CITY HALL — City Hall will have no part in surf instruction on Santa Monica’s beaches this year after city officials recommended against contracting with a local firm that came in second in a formal bidding process, despite the fact that the first-place candidate dropped out.

Officials in the Community and Cultural Services Department told the City Council Tuesday that Surf Academy Collective, which has operated on the beach since 2006, had been denied the spot because of federal tax problems.

“Staff does not feel that the city is in a position to enter into a contract with Surf Academy Collective for the summer without justification from the IRS that these tax issues have been worked out,” said Karen Ginsberg, director of Community and Cultural Services for City Hall.

Marion Clark, co-owner of Surf Star International, which uses the name Surf Academy Collective, called the statement “outrageous.”

Clark maintains that those tax issues — which she says amount to $13,000 — have nothing to do with her business.

Instead, the problem rests with Surf Academy, a company with a similar name that her mother started 11 years ago, and which has held the city provider contract since City Hall first began restricting surf instruction on public beaches in 2008.
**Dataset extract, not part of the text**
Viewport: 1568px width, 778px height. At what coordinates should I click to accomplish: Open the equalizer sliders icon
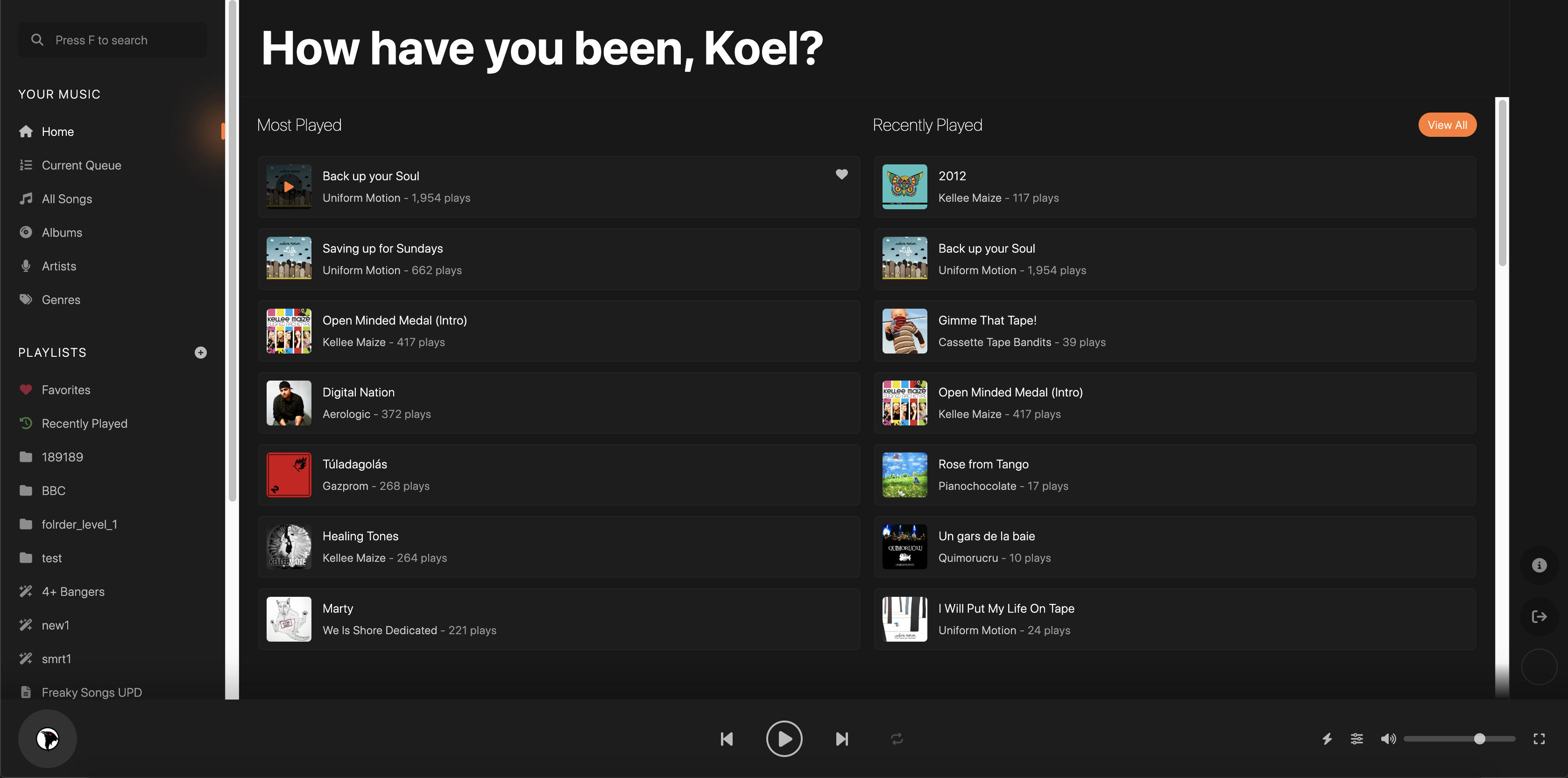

When her mother, Mary Setterholm, retired to pursue her education, Clark built her own company from the ground up and called it Surf Academy Collective in order to maintain the brand name that so many Santa Monicans had come to trust.

This is the first year that Clark, under the auspices of Surf Academy Collective, applied for the city contract, only to first see it given to a San Diego-based company, Surf Divas, and then be denied the opportunity again when that group declined the offer.

She even applied to the Secretary of State to change the name of the umbrella business to Surf Star International LLC., reserving to operate under the brand Surf Academy Collective. The goal was to distance herself further from the financially-troubled Surf Academy LLC.

In the city staff report, that translated to a sentence claiming that Surf Academy Collective had been dissolved.

“I only did that because Santa Monica was having such a problem, and then they took what I did and twisted it around to make it seem like we’re not a smart business owner,” Clark said.

Surf Academy Collective proponents stacked the speakers list for the item at the council meeting, many giving personal stories of what Clark had done for them first working for her mother’s company and later after she struck off on her own.

That outpouring of support was part of the reason that Surf Divas didn’t want to step into the other company’s territory, said Izzy Tihanyi, co-owner of Surf Divas.

“We didn’t feel welcome by the community, who felt loyal,” Tihanyi said. “I was under the impression that she was retiring, which is why we put in an application.”

Surf Diva’s exit did nothing for Surf Academy Collective, however.

Rather than give the contract to the local company, which placed second in a formal bidding process moderated by outside panelists, staff recommended to scrap the whole thing and offer a second independent contractor permit to Perfect Day Surf Camp.

Those permits are for independent providers, which collect their registration fees and then pay a percentage back to City Hall for the right to operate on the beaches.

City Hall actually manages the registration fees for the contracted provider, which is why the potential tax problems caused such a stir.

The IRS could technically take money from City Hall to make up for the taxes that the company allegedly had not paid.

Santa Monica may not want to work with Surf Academy Collective, but Huntington Beach doesn’t mind.

The company will soon be under contract with that city for summer camps, lessons that Clark predicts will be packed with kids from Santa Monica.

Huntington Beach had heard about the supposed tax problems, but it didn’t stop them from going ahead with their plans, said Laurie Frymire, community relations officer with Huntington Beach.